Have I ever met anyone who didn't like pizza? I don't think so. Why is that? I don't know. Is it important? Maybe, maybe not. In any case, it is not the topic of this blog. Pizza is one of the few dishes my very picky 3-year old actually eats. Well, he eats the crust, anyway. Our pizza is always homemade. I make the dough in my bread machine, and then we put whatever topping we like. We have only sampled pies from in-town pizzerias on various kids' birthday parties - but they just don't do the pizza the way we like it. There's just something about the tomato sauce on bought pizza that I don't like. And they usually put way too much of it which makes the pizza soggy. Before we moved here, we had never heard of Greek pizza places either but they seem to be quite popular in this area. (Why don't you serve Greek food, by the way? It's one of my favorite cuisines - I already start drooling, thinking about moussaka or roast leg of lamb...)  We did like the pizza at Pizzeria Paradiso in Northampton, though. Another joint in that same town has probably the worst pizza I have ever eaten. I won't name the place here, of course. The amazing thing is, that that place is super popular and always crowded. Go figure. I guess my European taste buds just don't take to pizza that seems to be deep fried instead of baked. Well, here is how HubbyGrouch and me like our pizza. I only have to add that this recipe uses the metric system but I tried to convert it to US units.

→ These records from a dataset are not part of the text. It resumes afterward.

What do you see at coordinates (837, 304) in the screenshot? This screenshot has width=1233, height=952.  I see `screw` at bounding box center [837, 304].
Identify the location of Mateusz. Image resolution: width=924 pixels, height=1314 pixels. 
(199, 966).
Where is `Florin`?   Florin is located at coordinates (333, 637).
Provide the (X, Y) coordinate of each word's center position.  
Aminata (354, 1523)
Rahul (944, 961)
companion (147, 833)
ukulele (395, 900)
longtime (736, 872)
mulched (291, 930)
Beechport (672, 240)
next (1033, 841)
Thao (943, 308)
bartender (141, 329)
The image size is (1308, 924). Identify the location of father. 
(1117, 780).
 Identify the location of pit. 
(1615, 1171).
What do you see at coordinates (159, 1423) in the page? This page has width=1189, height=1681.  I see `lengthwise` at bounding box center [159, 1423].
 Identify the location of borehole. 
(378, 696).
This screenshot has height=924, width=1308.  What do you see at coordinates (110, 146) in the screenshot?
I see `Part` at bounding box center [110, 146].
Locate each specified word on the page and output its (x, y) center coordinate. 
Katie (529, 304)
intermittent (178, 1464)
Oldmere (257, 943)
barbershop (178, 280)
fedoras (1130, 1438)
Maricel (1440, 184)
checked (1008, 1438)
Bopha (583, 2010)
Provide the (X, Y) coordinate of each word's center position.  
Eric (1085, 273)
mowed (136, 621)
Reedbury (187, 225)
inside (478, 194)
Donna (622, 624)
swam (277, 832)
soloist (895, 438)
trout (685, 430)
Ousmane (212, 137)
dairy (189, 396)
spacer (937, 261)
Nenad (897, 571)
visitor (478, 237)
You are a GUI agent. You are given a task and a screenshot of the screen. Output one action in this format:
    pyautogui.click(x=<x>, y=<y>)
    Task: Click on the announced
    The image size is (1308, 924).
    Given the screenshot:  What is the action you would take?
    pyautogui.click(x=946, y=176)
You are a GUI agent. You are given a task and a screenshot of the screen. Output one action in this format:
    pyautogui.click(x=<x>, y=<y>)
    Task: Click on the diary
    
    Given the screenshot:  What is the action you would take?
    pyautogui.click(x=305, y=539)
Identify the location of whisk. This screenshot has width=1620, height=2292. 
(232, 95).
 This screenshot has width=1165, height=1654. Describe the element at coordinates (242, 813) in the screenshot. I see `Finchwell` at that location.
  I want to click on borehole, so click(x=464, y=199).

Feta-Olive-Rosemary & Salami-Mozzarella Pizza
Ham-Olive-Caper-Mozzarella & Salami-Mozzarella Pizza

(makes two 12.5 inch pizzas)
250 ml (1 cup plus 1 tbsp) lukewarm water
1 tsp salt
1 tsp sugar
1 tbsp olive oil
375 g (2 1/2 cups) bread flour
2 1/4 tsp active dry yeast
olive oil in spray bottle
corn meal (or polenta) in a salt shaker
1  8oz can tomato sauce
freshly ground black pepper
pizza seasoning (or Italian seasoning or oregano)
dried crushed rosemary
6 slices genoa or hard salami
black or green olives, pitted and halved
1-2 oz ham (in cubes or slices cut into 2 inch  pieces)
1/2 tsp capers
1  8oz ball fresh mozzarella
2-3 oz crumbled feta cheese

If using a bread machine, use the (pizza) dough setting. Add the water, salt, sugar, oil, flour and yeast in the machine specific order to the bucket and start the program. If you don't have a bread machine, place flour in a large bowl. Push it to the sides from the center, forming a pit. Add water, salt, sugar, oil and yeast, and mix, slowly incorporating all the flower. Knead 15-20 minutes until dough is smooth. Cover bowl and let rest until dough volume is about doubled. Spray oil onto two 12.5 inch pizza dishes. Sprinkle corn flour onto pizza dishes (this makes the pizza crustier). Divide dough into 2 parts. On a lightly floured surface, roll each dough into 12.5 inch round. Press into pizza pans. Put oven racks on 2nd and 4th position from bottom. Preheat oven to 450°F. Divide tomato sauce and spread onto both pizzas. Season with herbs and pepper, using rosemary for half a pizza. To the half with rosemary, add olives and feta cheese. Spread ham, capers and olives on another pizza half. Use 3 slices of salami for each of the remaining halves. Slice mozzarella and use for salami and ham pizza. Bake pizzas staggered for about 12 minutes (one in far right, one in near left corner of rack), using both racks (pizza pans should overlap as little as possible for best air circulation). Switch positions after half the time. Cut into slices and serve.